Kyiv mayor Vitali Klitschko this morning told residents that Russian troops are drawing closer to the capital. In a Telegram message, he advised residents to remain sheltered underground and added: “We are preparing and will defend Kyiv! Kyiv stands and will stand. We will fight!”

Five people died and another five were injured after Russia attacked a television tower in Kyiv and the Babyn Yar Holocaust Memorial. The memorial marked the site where 33,000 Jews were executed by Nazis over two days in September 1941. An estimated 100,000 people were murdered at Babyn Yar during World War II.

Russian advance on KyivPA

In the northeast, reports from this morning state that Russian troops have landed in the country’s second-largest city, Kharkiv.

At least 25 people are thought to have been killed and a further 121 injured after Russian paratroopers attacked the city overnight and on Wednesday morning.

The UK Ministry of Defence said the latest intelligence suggested Russian forces had reportedly moved into the centre of Kherson in south Ukraine.

Artillery and air strikes have targeted built-up areas in Kyiv, Kharkiv, Mariupol and Chernihiv.

Wallace said the advance of Russian forces continued to be slowed by a combination of overstretched logistics, poor morale and brave resistance by Ukrainian fighters.

Russian invasion of UkrainePA

“The Russians are considerably behind their schedule, by days not hours, and that leads to stresses on their logistical supply chains,” he told the BBC.

“That’s why you have seen some of these columns fairly grind to a halt. They have also been surprised by the strength of the Ukrainian resistance.”

He told BBC Breakfast that “none of the major cities have been taken control of”.

There was “huge amounts of low morale in the Russian forces, we’ve seen lots of surrenders”.

“But that doesn’t take away from the fact you have a very ruthless Russian armed forces leadership and a president who seems to know no limit to how much violence they will use to achieve their aims.”

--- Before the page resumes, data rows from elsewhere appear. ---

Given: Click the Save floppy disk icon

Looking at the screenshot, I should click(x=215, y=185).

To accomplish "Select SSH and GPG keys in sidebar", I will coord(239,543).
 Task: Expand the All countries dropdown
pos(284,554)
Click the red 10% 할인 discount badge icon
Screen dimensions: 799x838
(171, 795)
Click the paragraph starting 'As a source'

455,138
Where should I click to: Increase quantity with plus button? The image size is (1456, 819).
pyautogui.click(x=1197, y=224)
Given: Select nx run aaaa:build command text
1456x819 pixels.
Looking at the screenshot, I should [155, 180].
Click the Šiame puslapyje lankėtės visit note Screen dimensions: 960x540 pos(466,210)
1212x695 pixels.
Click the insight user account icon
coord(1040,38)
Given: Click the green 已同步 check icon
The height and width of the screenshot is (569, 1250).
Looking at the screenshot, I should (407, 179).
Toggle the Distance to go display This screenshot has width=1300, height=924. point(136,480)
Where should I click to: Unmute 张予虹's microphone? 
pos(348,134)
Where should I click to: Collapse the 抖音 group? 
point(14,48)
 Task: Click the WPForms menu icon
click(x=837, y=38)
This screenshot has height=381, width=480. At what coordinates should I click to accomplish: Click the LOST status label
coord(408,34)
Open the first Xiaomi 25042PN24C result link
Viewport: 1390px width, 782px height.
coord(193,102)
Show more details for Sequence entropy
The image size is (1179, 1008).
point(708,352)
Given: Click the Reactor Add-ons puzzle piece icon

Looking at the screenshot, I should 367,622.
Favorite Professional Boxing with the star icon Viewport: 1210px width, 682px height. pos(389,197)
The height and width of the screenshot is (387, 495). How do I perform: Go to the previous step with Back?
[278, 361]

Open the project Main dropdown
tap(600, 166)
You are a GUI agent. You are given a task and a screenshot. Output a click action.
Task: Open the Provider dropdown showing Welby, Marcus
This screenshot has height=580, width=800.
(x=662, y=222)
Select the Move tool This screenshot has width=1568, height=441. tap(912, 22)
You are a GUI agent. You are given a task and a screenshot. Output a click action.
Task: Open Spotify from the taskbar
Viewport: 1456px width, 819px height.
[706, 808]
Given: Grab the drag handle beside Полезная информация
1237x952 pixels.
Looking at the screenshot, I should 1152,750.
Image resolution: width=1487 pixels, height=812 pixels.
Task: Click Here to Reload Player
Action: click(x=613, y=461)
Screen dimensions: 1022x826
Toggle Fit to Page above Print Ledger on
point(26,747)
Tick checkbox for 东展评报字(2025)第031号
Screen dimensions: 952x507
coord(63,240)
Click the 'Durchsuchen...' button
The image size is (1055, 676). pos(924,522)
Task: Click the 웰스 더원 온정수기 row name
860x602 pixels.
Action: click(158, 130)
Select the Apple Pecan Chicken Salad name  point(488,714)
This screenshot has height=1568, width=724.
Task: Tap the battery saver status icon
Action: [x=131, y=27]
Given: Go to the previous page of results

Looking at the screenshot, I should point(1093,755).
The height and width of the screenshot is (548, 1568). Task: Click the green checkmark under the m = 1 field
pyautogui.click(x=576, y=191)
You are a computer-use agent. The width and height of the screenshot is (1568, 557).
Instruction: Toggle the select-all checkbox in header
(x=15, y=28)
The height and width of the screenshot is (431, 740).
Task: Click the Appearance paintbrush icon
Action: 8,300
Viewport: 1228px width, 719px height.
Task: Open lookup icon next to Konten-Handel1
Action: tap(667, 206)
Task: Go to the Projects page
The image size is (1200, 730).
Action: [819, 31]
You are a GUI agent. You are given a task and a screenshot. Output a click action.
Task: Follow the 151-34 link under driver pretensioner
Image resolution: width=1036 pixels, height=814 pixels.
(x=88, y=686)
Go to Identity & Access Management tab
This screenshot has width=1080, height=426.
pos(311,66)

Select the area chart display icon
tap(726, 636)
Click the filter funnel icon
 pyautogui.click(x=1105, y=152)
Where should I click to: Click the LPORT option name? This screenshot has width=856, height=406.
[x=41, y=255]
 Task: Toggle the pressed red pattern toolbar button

The lack of progress in meeting the aims of the invasion had led to a change in tactics, focusing on aerial and artillery bombardment of cities rather than the kind of lightning mobilised armoured advances originally envisaged by the Kremlin, Western military experts believe.

Wallace told Sky News that meant a plan to “carpet-bomb cities, indiscriminately in some cases” and on BBC Radio 4’s Today Programme he warned they would “pummel these cities with artillery and then hope to break the city”.

He told the BBC that siege tactics were in the Russian military doctrine, with forces surrounding a city before they “bombard it indiscriminately and then eventually close in on a population that they hope to have broken, and indeed take over what’s left of the city”.

“We’ve seen that in Chechnya before,” he said.

But Ukraine was a different proposition because of its size and population.

He warned that an occupying force would face the kind of insurgency faced by the Soviets in Afghanistan or the UK and Western allies in Iraq.

“Invading a country with overwhelming force is one thing, occupying a people of 44 million who don’t want you in – it is a very different thing.”

There could be “years of resistance” to a Russian occupation, he said.

Putin previously annexed Crimea from Ukraine in 2014.